Proyek tersebut direncanakan berdiri di atas lahan lebih dari 18 hektare yang mencakup wilayah Desa Ngusikan dan Desa Manunggal. Ironisnya, kawasan ini dilintasi aliran Sungai Waduk Kromong yang berfungsi vital sebagai saluran limpasan air hujan sekaligus sumber irigasi pertanian. Alih-alih dilindungi, sungai justru terancam menjadi muara limbah dari aktivitas peternakan berskala besar.
Warga menilai proyek pembibitan ayam ras bukan sekadar persoalan ekonomi, melainkan soal keselamatan lingkungan jangka panjang. Limbah kotoran ayam, sisa pakan, hingga air buangan kandang dikhawatirkan akan mencemari sungai apabila sistem pengelolaan limbah tidak dirancang dan diawasi secara ketat.
“Kalau sudah bicara ribuan atau bahkan puluhan ribu ayam, jangan anggap sepele limbahnya. Sungai ini bisa rusak total kalau tidak ada jaminan pengelolaan lingkungan yang jelas,” ujar S, warga sekitar, Kamis (08/01/2026).
Yang lebih disorot warga adalah minimnya keterbukaan informasi dari pihak perusahaan maupun pemerintah daerah. Hingga kini, masyarakat mengaku tidak pernah dilibatkan dalam sosialisasi rencana pembangunan, termasuk penjelasan terkait dokumen AMDAL atau UKL-UPL, metode pengolahan limbah, hingga langkah mitigasi dampak lingkungan.
“Kami baru tahu setelah rencana ini ramai dibicarakan. Tidak ada musyawarah, tidak ada penjelasan. Padahal yang terdampak langsung itu kami,” ungkap M, tokoh masyarakat setempat.
Kekhawatiran warga bukan tanpa dasar. Usaha pembibitan ayam ras kerap identik dengan bau menyengat, meningkatnya populasi lalat, potensi penularan penyakit, serta degradasi kualitas air. Jika pengawasan longgar, dampaknya tidak hanya dirasakan dalam hitungan bulan, tetapi bisa berlangsung bertahun-tahun dan sulit dipulihkan.
Di sisi lain, PT Sapta Karya Megah diketahui telah mengantongi Persetujuan Kesesuaian Kegiatan Pemanfaatan Ruang (PKKPR) dari DPMPTSP Kabupaten Jombang. Namun warga menilai, pengantongan PKKPR tidak boleh dijadikan tameng untuk mengabaikan aspek lingkungan. Terlebih, izin tata ruang bukanlah jaminan bahwa proyek aman secara ekologis.

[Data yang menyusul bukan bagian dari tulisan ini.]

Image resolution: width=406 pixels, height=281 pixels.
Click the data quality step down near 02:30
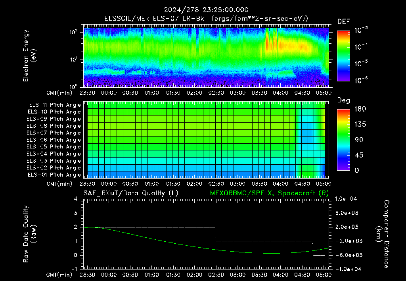(x=216, y=234)
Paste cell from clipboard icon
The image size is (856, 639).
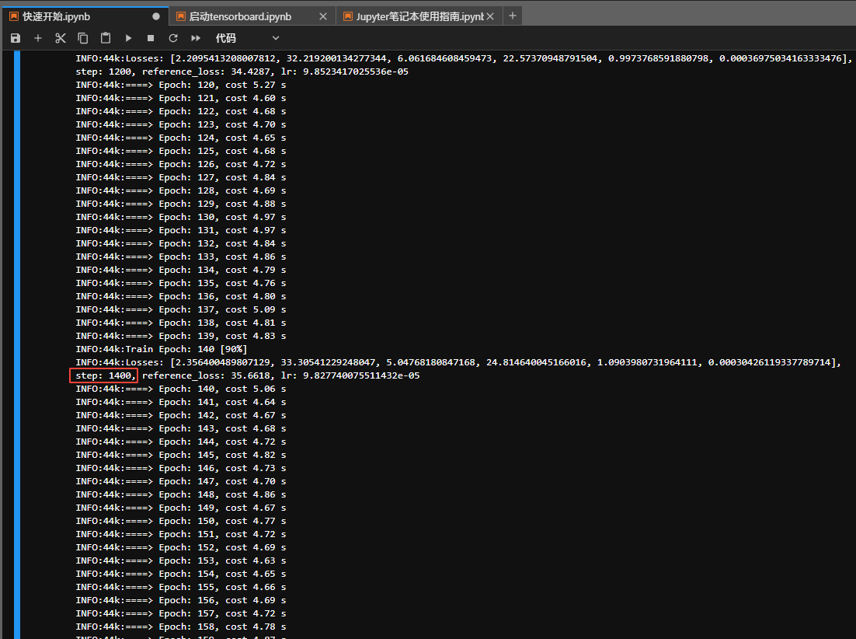(x=106, y=38)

“PKKPR itu bukan izin kebal kritik. Jangan sampai pemerintah hanya melihat investasi, tapi menutup mata pada potensi kerusakan lingkungan,” tegas seorang warga.

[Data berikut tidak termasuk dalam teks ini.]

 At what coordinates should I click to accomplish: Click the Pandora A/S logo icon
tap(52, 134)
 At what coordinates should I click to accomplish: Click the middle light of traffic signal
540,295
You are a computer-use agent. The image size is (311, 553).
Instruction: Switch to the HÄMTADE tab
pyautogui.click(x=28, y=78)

Masyarakat mendesak Pemerintah Kabupaten Jombang beserta dinas teknis terkait untuk tidak sekadar mengandalkan dokumen administratif. Warga meminta adanya peninjauan lapangan secara terbuka, audit lingkungan, serta pelibatan masyarakat sebelum proyek benar-benar berjalan.
Hingga berita ini diterbitkan, pihak PT Sapta Karya Megah maupun dinas teknis terkait selain DPMPTSP belum memberikan pernyataan resmi. Sementara itu, warga menegaskan penolakan akan terus disuarakan jika pemerintah dinilai lamban dan abai terhadap potensi ancaman lingkungan.
“Kalau sungai sudah tercemar, tidak ada investasi yang bisa mengganti kerugian kami. Jangan sampai pemerintah baru bertindak setelah kerusakan terjadi,” pungkas warga.